Data extracted from a collection
■ ■ ■ ■

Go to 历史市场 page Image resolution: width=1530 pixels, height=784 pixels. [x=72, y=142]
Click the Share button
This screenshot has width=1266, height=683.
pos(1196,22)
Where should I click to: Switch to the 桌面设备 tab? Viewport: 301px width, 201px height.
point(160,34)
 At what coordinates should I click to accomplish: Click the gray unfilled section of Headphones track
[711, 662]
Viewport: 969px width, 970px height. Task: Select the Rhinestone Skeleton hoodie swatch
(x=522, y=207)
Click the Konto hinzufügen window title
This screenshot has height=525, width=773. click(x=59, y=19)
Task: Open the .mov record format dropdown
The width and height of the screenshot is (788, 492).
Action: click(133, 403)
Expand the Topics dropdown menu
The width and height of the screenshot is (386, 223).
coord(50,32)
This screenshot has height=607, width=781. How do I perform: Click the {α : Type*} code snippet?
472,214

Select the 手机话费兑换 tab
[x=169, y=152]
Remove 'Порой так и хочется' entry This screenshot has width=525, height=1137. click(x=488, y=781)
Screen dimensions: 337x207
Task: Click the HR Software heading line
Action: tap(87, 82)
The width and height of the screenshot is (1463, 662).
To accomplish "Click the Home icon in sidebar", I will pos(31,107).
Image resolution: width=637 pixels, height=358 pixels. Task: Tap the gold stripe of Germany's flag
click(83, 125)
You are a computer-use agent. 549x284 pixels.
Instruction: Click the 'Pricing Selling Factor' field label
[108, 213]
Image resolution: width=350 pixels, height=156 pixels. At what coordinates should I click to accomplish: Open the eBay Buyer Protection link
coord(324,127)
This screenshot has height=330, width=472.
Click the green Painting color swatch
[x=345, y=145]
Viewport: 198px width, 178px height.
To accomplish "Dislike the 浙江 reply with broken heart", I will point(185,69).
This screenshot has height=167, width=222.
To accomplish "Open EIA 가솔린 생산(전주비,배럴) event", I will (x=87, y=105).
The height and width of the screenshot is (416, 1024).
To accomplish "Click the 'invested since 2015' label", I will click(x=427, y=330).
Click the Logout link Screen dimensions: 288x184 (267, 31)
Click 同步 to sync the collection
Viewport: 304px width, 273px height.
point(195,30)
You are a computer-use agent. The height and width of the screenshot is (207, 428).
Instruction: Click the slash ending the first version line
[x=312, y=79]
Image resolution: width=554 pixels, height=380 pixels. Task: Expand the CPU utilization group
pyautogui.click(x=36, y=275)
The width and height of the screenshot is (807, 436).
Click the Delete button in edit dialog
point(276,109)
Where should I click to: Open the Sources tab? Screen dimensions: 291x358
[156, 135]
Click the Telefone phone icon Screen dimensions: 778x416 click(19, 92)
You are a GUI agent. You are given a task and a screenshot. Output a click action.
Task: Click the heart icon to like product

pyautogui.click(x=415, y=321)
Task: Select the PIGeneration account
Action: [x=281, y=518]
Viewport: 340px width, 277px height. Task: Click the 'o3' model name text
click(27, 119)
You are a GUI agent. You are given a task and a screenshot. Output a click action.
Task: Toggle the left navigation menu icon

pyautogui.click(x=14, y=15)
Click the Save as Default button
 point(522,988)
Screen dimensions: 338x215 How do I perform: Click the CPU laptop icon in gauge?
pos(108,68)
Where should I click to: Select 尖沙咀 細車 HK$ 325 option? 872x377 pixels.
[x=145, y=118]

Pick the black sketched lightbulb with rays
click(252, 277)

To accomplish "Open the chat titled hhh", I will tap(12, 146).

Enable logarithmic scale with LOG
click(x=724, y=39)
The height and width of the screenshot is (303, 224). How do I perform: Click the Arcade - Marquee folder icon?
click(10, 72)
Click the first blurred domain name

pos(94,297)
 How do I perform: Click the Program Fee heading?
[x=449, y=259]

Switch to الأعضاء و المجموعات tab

■ ■ ■ ■

_ACTION ITEM_.
Print all of the lines above so that each one matches its original exactly.

_SOLUTION TO THIS EXERCISE_.
Go to 历史市场 page Image resolution: width=1530 pixels, height=784 pixels. [x=72, y=142]
Click the Share button
This screenshot has width=1266, height=683.
pos(1196,22)
Where should I click to: Switch to the 桌面设备 tab? Viewport: 301px width, 201px height.
point(160,34)
 At what coordinates should I click to accomplish: Click the gray unfilled section of Headphones track
[711, 662]
Viewport: 969px width, 970px height. Task: Select the Rhinestone Skeleton hoodie swatch
(x=522, y=207)
Click the Konto hinzufügen window title
This screenshot has height=525, width=773. click(x=59, y=19)
Task: Open the .mov record format dropdown
The width and height of the screenshot is (788, 492).
Action: click(133, 403)
Expand the Topics dropdown menu
The width and height of the screenshot is (386, 223).
coord(50,32)
This screenshot has height=607, width=781. How do I perform: Click the {α : Type*} code snippet?
472,214

Select the 手机话费兑换 tab
[x=169, y=152]
Remove 'Порой так и хочется' entry This screenshot has width=525, height=1137. click(x=488, y=781)
Screen dimensions: 337x207
Task: Click the HR Software heading line
Action: tap(87, 82)
The width and height of the screenshot is (1463, 662).
To accomplish "Click the Home icon in sidebar", I will pos(31,107).
Image resolution: width=637 pixels, height=358 pixels. Task: Tap the gold stripe of Germany's flag
click(83, 125)
You are a computer-use agent. 549x284 pixels.
Instruction: Click the 'Pricing Selling Factor' field label
[108, 213]
Image resolution: width=350 pixels, height=156 pixels. At what coordinates should I click to accomplish: Open the eBay Buyer Protection link
coord(324,127)
This screenshot has height=330, width=472.
Click the green Painting color swatch
[x=345, y=145]
Viewport: 198px width, 178px height.
To accomplish "Dislike the 浙江 reply with broken heart", I will point(185,69).
This screenshot has height=167, width=222.
To accomplish "Open EIA 가솔린 생산(전주비,배럴) event", I will (x=87, y=105).
The height and width of the screenshot is (416, 1024).
To accomplish "Click the 'invested since 2015' label", I will click(x=427, y=330).
Click the Logout link Screen dimensions: 288x184 (267, 31)
Click 同步 to sync the collection
Viewport: 304px width, 273px height.
point(195,30)
You are a computer-use agent. The height and width of the screenshot is (207, 428).
Instruction: Click the slash ending the first version line
[x=312, y=79]
Image resolution: width=554 pixels, height=380 pixels. Task: Expand the CPU utilization group
pyautogui.click(x=36, y=275)
The width and height of the screenshot is (807, 436).
Click the Delete button in edit dialog
point(276,109)
Where should I click to: Open the Sources tab? Screen dimensions: 291x358
[156, 135]
Click the Telefone phone icon Screen dimensions: 778x416 click(19, 92)
You are a GUI agent. You are given a task and a screenshot. Output a click action.
Task: Click the heart icon to like product

pyautogui.click(x=415, y=321)
Task: Select the PIGeneration account
Action: [x=281, y=518]
Viewport: 340px width, 277px height. Task: Click the 'o3' model name text
click(27, 119)
You are a GUI agent. You are given a task and a screenshot. Output a click action.
Task: Toggle the left navigation menu icon

pyautogui.click(x=14, y=15)
Click the Save as Default button
 point(522,988)
Screen dimensions: 338x215 How do I perform: Click the CPU laptop icon in gauge?
pos(108,68)
Where should I click to: Select 尖沙咀 細車 HK$ 325 option? 872x377 pixels.
[x=145, y=118]

Pick the black sketched lightbulb with rays
click(252, 277)

To accomplish "Open the chat titled hhh", I will tap(12, 146).

Enable logarithmic scale with LOG
click(x=724, y=39)
The height and width of the screenshot is (303, 224). How do I perform: Click the Arcade - Marquee folder icon?
click(10, 72)
Click the first blurred domain name

pos(94,297)
 How do I perform: Click the Program Fee heading?
[x=449, y=259]

Switch to الأعضاء و المجموعات tab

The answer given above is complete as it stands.